Israel attempting ethnic cleansing within its own border by giving CONTRACEPTIVES to Ethiopian women WITHOUT CONSENT
A little over 10 years ago, it
was reported that the government of Israel had been attempting to ethnically cleanse its own official borders by
secretly and unlawfully sterilizing dark-skinned women from Africa who live in the nation's Ethiopian communities.
According to reports, Israel's health ministry launched an investigation over claims made by Ethiopian women living in the country who protested in Jerusalem that they were being injected with Depo-Provera "vaccines" for many years, leaving them barren.
Without their knowledge or consent, Israel was, and maybe
still is, jabbing black women with Depo-Provera at three-month intervals at local Israeli clinics. Depo-Provera, in case you are unfamiliar with the drug, stops menstruation and has been linked to fertility problems and osteoporosis.
At the time, Yaakov Litzman, Israel's deputy minister of health, was tasked with leading the so-called investigation. Prior to this, Litzman had already declared that the Depo-Provera conspiracy was just that: a conspiracy without merit.
(Related: The Biden regime has
made it clear that it will give Israel whatever it wants – money, weapons and military-drafted young bodies – even though there is
no plan for how this all ends.)
Should Israel be allowed to engage in eugenics and depopulation just because its leaders are "chosen?"
The issue came to light after social workers noticed that the birth rate among Ethiopian women living in Israel had
halved in a decade. An entire documentary ended up being produced about the scandal, which prompted massive public outcry.
What the film showed is that immigrant women from Ethiopia who were still in transit between the two countries at the time were being jabbed with contraceptives. By the time they arrived in Israel, these women were already sterile and unable to reproduce.
Many of these same women
continued to get jabbed by Israeli doctors after their arrival. A sizeable number of these physicians unquestioningly did the deed, raising questions about who instigated the policy in the first place.
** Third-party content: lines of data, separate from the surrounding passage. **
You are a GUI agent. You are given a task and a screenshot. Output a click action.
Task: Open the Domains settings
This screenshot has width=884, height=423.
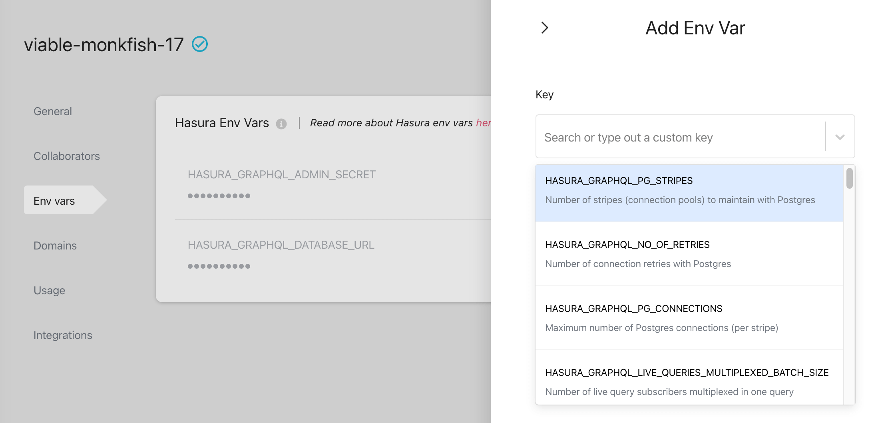[55, 245]
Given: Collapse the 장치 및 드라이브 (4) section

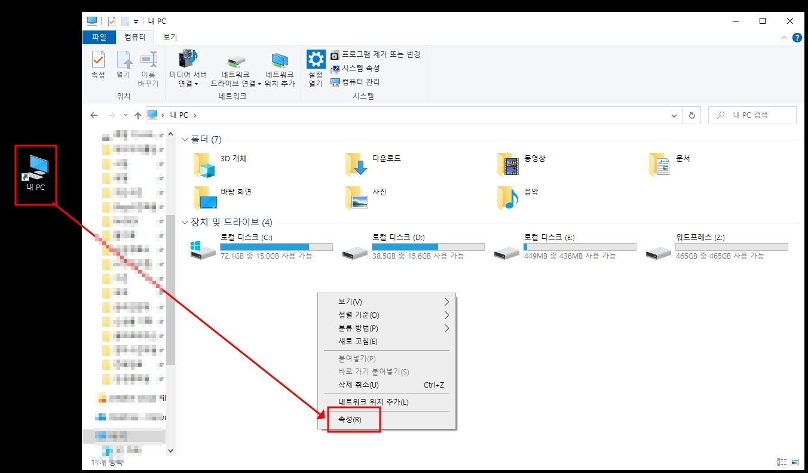Looking at the screenshot, I should tap(186, 222).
Both Israel and Ethiopia denied any involvement in the practice, which Sava Reuben, an Ethiopian who has lived in Israel since 1984, said at the time was still taking place, despite the two countries' denial of it.
Of the more than 35 women that Reuben interviewed from around her community, a shocking 25 of them said they were still receiving the controversial anti-reproduction drugs from Israeli health care providers.
In at least one instance, an Ethiopian woman was given Depo-Provera as a "flu shot," meaning doctors
lied to her about what the shot actually was in order to
trick her into sterilizing herself.
Another Ethiopian woman who was pregnant at the time of her arrival in Israel told Reuben that Israeli officials had gathered her and all of the other new mothers in the transit camp where she lived for seven years and told them that they would all be given Depo-Provera because it would be too "difficult" to allow them to give birth in Israel.
"No, we didn't want to take it – we refused," the unnamed woman stated in the film. "We said we didn't want it."
The only reason this unnamed woman agreed to take the Depo-Provera shot is because she and the other women were threatened with deportation back to Africa if they refused.
"This happened to many, many other women," Reuben explained.
Between 2003 and 2013, some 50,000 Ethiopian Jews migrated to Israel, making it one of the fastest-growing demographics in the country.
"The Israel ministry of health neither advises nor encourages the use of Depo-Provera injections and if
they are being administered this is in despite of our view," a spokesperson from the Israeli government claimed at the time about the matter.